In machine learning, classification is a supervised learning approach which can be thought of as a means of categorizing or classifying some unknown items into a discrete set of classes. Classification attempts to learn the relationship between a set of feature variables and a target variable of interest. The target attribute in classification is a categorical variable with discrete values. Given a set of training data points along with the target labels, classification determines the class label for an unlabeled test case.

Use Cases

Binary Classification

A good example of classification is the loan default prediction. Suppose a bank is concerned about the potential for loans not to be repaid. If previous loan default data can be used to predict which customers are likely to have problems repaying loans, these bad risk customers can either have their loan application declined or offered alternative products. The goal of a loan default predictor is to use existing loan default data which has information about the customers such as age, income, education, etc., to build a classifier, pass a new customer or potential future default to the model, and then label it, i.e the data points as defaulter or not defaulter. This is how a classifier predicts an unlabeled test case. Note that this specific example is a a binary classifier with two values.
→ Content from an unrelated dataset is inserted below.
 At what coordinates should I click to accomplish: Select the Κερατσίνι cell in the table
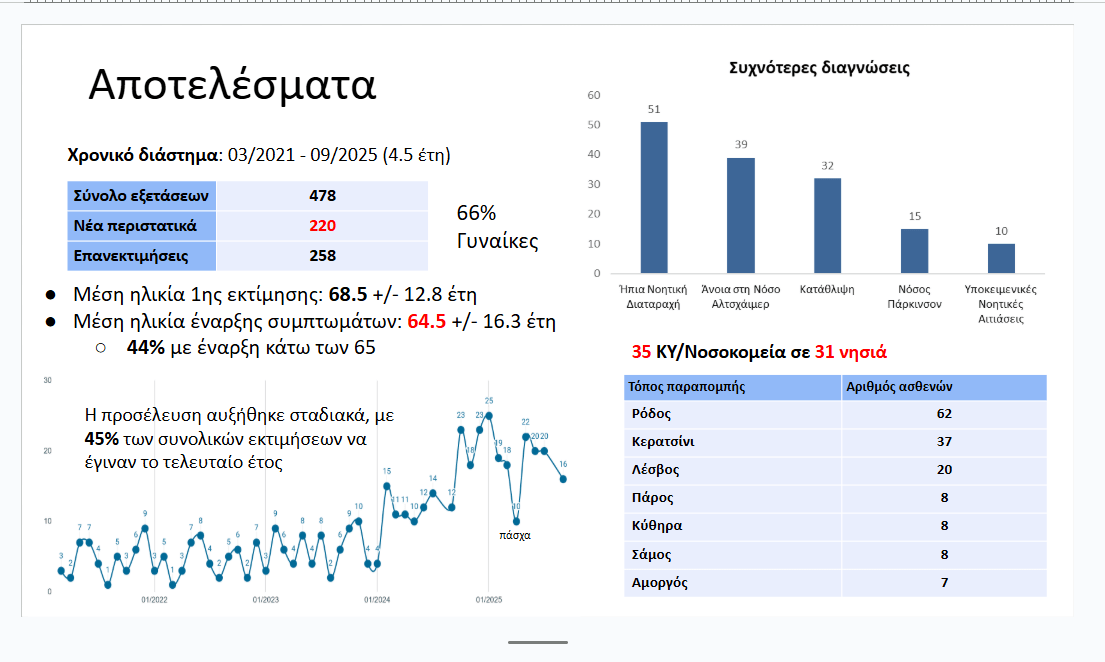coord(732,442)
Multi-Class Classification

Classifier models can be built for both binary classification and multi-class classification. For example, imagine that you've collected data about a set of patients, all of whom suffered from the same illness. During their course of treatment, each patient responded to one of three medications. You can use this labeled dataset with a classification algorithm to build a classification model. Then you can use it to find out which drug might be appropriate for a future patient with the same illness.
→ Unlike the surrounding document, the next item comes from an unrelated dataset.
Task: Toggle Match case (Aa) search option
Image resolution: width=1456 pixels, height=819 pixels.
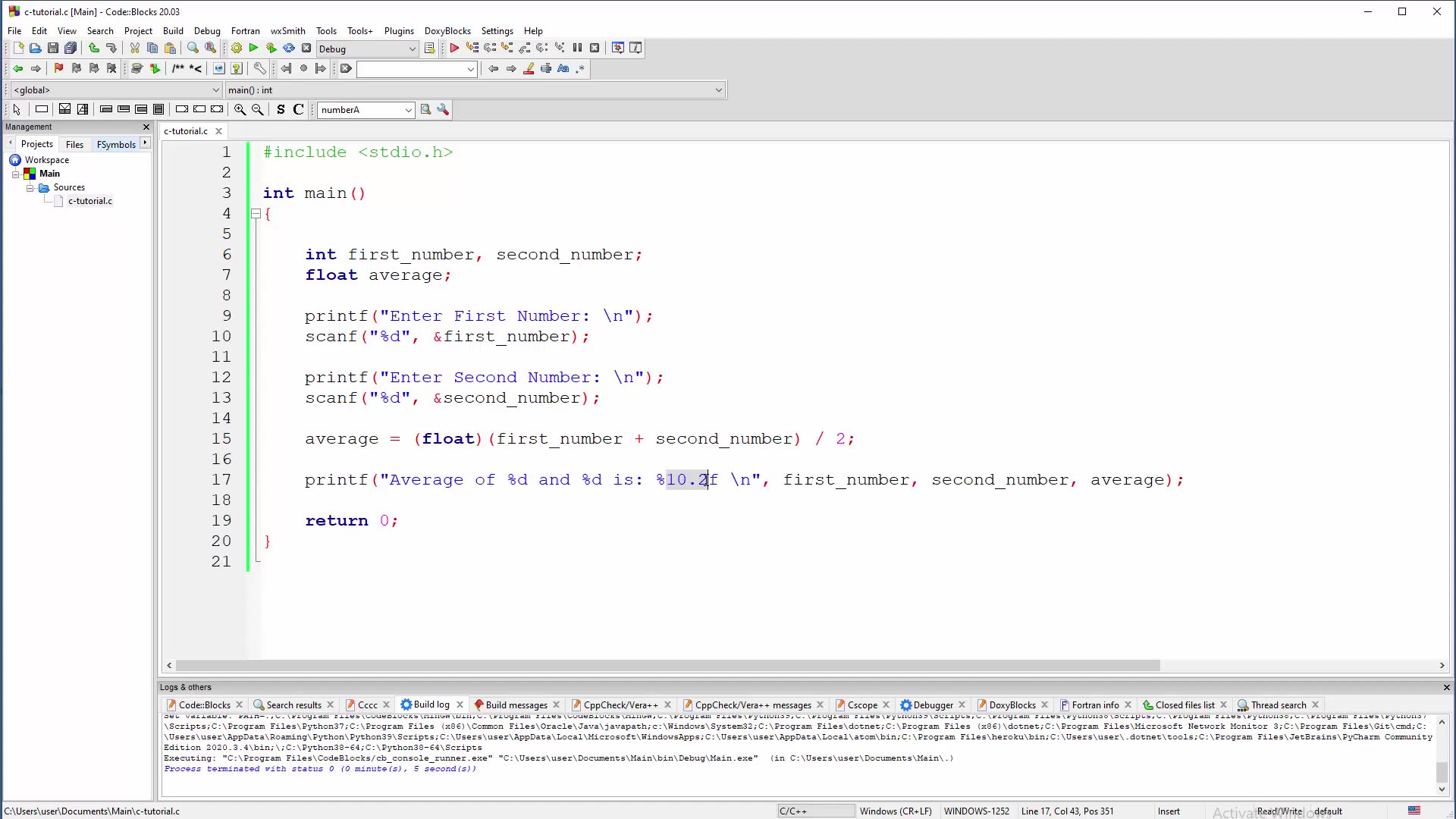Action: click(x=563, y=68)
Churn Detection and Other Applications

Classification can also be used to predict the category to which a customer belongs, for churn detection where we predict whether a customer switches to another provider or brand, or to predict whether or not a customer responds to a particular advertising campaign. Data classification has several applications in a wide variety of industries. Essentially, many problems can be expressed as associations between feature and target variables, especially when labelled data is available. This provides a broad range of applicability for classification. For example, classification can be used for email filtering, speech recognition, handwriting recognition, biometric identification, document classification and much more.

Module Scope

This module will consider some of the many types of classification algorithms, such as decision trees, k-nearest neighbor, logistic regression, and support vector machines. There are many types of classification algorithms.